■ **SELECTED PASSAGE**:
++++
Lynch uses two pop songs from the 1960s directly after one another, playing as two actresses are auditioning by lip synching them. According to an analyst of music used in Lynch films, Lynch's female characters are often unable to communicate through normal channels and are reduced to lip-synching or being otherwise stifled. Connie Stevens's "Sixteen Reasons" is the song being sung while the camera pans backwards to reveal several illusions, and Linda Scott's version of "I've Told Ev'ry Little Star" is the audition for the first Camilla Rhodes, that film scholar Eric Gans considers a song of empowerment for Betty. Originally written by Jerome Kern as a duet, sung by Linda Scott in this rendition by herself, Gans suggests it takes on a homosexual overtone in Mulholland Drive. Unlike "Sixteen Reasons", however, portions of "I've Told Ev'ry Little Star" are distorted to suggest "a sonic split-identity" for Camilla. When the song plays, Betty has just entered the sound stage where Adam is auditioning actresses for his film, and she sees Adam, locks eyes with him and abruptly flees after Adam has declared "This is the girl" about Camilla, thereby avoiding his inevitable rejection.

At the hinge of the film is a scene in an unusual late night theater called Club Silencio where a performer announces "No hay banda (there is no band) ... but yet we hear a band", variated between English, Spanish and French. Described as "the most original and stunning sequence in an original and stunning film", Rebekah Del Rio's Spanish a cappella rendition of "Crying", named "Llorando", is praised as "show-stopping ... except that there's no show to stop" in the sparsely attended Club Silencio. Lynch wanted to use Roy Orbison's version of "Crying" in Blue Velvet, but changed his mind when he heard Orbison's "In Dreams". Del Rio, who popularized the Spanish version and who received her first recording contract on the basis of the song, stated that Lynch flew to Nashville where she was living, and she sang the song for him once and did not know he was recording her. Lynch wrote a part for her in the film and used the version she sang for him in Nashville. The song tragically serenades the lovers Betty and Rita, who sit spellbound and weeping, moments before their relationship disappears and is replaced by Diane and Camilla's dysfunction. According to one film scholar, the song and the entire theater scene marks the disintegration of Betty's and Rita's personalities, as well as their relationship. With the use of multiple languages and a song to portray such primal emotions, one film analyst states that Lynch exhibits his distrust of intellectual discourse and chooses to make sense through images and sounds. The disorienting effect of the music playing although del Rio is no longer there is described as "the musical version of Magritte's painting Ceci n'est pas une pipe".
++++
■ **DATASET EXCERPT**:
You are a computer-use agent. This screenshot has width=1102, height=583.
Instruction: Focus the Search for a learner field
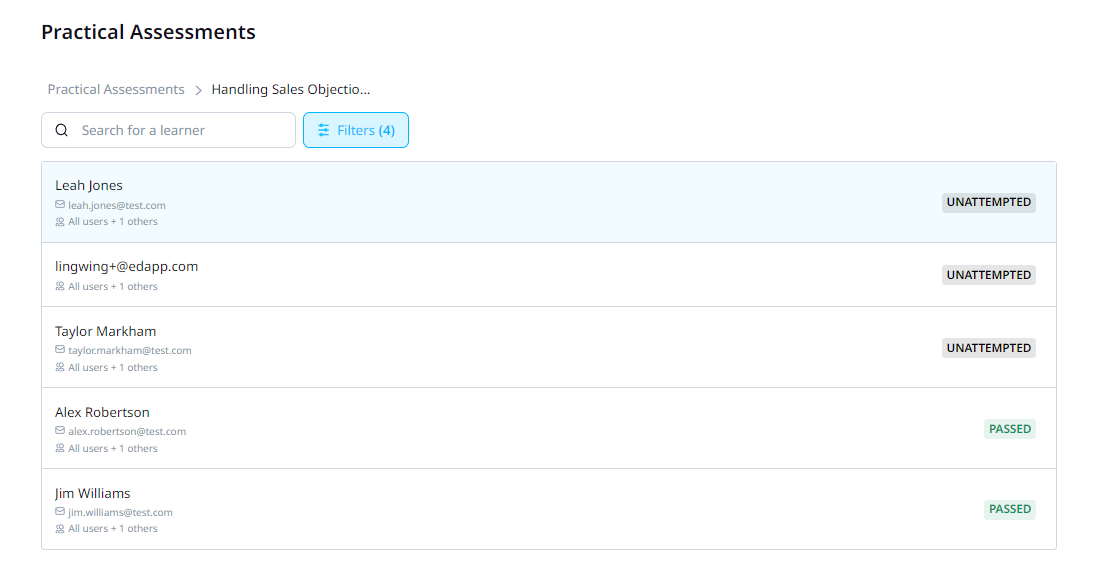coord(180,130)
++++
Can you carry the passage about the songs in Mulholland Drive forward, picking up right after its final sentence?

Release
Mulholland Drive premiered at the 2001 Cannes Film Festival in May to major critical acclaim. Lynch was awarded the Best Director prize at the festival, sharing it with co-winner Joel Coen for The Man Who Wasn't There. It drew positive reviews from many critics and some of the strongest audience reactions of Lynch's career.

The film was publicized with cryptic posters bearing the abbreviation "Mulholland Dr."

Box office
Universal Pictures released Mulholland Drive theatrically in 66 theaters in the United States on October 12, 2001, grossing $587,591 over its opening weekend. It eventually expanded to its widest release of 247 theaters, ultimately grossing $7,220,243 at the U.S. box office. TVA Films released the film theatrically in Canada on October 26, 2001. In other territories outside the United States, the film grossed $12,897,096, for a worldwide total of $20,117,339 on the film's original release, plus much smaller sums on later re-releases.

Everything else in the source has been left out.